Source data
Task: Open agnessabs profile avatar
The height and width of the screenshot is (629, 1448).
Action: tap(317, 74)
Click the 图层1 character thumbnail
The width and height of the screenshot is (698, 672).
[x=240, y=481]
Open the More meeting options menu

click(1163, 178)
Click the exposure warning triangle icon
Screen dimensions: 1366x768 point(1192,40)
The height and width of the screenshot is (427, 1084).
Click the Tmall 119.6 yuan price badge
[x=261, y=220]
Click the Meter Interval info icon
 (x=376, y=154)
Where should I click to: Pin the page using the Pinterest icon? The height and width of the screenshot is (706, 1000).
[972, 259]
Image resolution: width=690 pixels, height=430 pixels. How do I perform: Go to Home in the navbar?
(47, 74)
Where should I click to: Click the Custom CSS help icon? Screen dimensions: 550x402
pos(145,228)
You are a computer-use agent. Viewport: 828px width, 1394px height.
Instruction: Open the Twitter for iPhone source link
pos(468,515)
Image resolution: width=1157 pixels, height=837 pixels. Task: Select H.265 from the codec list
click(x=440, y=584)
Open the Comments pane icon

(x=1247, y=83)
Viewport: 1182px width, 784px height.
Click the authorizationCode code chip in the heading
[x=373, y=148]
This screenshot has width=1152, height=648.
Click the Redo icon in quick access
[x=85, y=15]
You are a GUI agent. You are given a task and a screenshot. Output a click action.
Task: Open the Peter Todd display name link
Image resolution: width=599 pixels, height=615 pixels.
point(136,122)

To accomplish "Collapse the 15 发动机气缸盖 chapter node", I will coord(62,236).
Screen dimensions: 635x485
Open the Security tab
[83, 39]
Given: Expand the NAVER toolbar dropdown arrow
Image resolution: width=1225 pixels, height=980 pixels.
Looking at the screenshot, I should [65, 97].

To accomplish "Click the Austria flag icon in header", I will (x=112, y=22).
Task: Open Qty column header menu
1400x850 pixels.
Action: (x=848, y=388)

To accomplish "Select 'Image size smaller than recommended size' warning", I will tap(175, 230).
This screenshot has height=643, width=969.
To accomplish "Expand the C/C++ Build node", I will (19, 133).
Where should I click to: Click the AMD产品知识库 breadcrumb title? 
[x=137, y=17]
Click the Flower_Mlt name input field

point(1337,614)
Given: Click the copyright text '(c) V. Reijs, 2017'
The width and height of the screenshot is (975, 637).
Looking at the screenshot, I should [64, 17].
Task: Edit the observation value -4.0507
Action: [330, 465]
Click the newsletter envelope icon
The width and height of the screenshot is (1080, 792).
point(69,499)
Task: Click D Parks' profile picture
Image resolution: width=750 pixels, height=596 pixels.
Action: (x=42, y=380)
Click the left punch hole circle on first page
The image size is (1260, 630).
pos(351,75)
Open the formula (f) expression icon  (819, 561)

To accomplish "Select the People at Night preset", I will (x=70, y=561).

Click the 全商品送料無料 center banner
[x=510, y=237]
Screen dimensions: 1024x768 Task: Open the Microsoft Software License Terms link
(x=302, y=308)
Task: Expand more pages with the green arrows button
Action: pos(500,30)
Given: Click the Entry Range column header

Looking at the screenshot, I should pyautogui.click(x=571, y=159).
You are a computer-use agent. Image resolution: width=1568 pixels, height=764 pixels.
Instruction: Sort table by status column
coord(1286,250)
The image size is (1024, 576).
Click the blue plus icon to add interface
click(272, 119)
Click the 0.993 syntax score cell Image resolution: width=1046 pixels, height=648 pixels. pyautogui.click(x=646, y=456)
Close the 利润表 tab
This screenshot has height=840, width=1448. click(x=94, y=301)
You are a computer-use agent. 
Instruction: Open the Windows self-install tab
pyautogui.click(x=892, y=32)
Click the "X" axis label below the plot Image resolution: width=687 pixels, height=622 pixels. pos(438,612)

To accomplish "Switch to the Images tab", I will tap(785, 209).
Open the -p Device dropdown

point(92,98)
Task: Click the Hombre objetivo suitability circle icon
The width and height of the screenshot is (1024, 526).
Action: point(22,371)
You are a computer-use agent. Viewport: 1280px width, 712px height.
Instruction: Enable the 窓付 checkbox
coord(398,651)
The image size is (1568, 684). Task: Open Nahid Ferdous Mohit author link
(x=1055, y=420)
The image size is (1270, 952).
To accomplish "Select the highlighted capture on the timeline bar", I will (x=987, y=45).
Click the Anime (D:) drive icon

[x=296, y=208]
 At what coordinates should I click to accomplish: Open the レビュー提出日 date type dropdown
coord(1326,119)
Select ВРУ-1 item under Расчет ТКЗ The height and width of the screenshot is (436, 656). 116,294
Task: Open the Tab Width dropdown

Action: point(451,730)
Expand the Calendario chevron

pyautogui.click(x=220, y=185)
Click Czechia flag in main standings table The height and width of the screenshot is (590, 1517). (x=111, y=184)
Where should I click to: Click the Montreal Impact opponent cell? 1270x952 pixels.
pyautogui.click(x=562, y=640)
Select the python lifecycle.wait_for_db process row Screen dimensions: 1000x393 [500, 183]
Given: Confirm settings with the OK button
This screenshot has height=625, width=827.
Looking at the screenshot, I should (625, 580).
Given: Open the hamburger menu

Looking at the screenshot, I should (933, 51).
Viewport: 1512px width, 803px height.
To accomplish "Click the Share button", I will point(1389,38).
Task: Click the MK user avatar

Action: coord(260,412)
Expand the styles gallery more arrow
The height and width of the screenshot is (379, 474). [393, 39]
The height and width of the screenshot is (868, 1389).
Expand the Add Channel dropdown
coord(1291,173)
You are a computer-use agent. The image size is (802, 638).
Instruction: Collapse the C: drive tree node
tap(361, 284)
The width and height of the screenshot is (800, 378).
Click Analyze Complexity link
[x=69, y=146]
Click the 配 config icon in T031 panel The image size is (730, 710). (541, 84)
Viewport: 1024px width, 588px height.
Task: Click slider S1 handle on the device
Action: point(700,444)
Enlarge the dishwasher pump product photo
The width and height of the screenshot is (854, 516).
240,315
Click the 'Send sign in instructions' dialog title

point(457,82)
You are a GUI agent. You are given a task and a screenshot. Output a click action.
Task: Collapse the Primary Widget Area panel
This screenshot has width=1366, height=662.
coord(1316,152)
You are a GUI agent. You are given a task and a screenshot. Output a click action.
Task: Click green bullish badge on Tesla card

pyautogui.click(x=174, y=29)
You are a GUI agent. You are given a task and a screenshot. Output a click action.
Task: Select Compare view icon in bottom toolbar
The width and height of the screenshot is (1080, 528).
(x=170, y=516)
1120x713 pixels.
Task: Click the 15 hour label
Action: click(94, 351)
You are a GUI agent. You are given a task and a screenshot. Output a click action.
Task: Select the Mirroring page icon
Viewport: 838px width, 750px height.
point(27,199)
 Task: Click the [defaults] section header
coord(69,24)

Exercise objective: Within the entries, how many lines contain the word "profile"? Answer with a number alone.

Output for this exercise: 2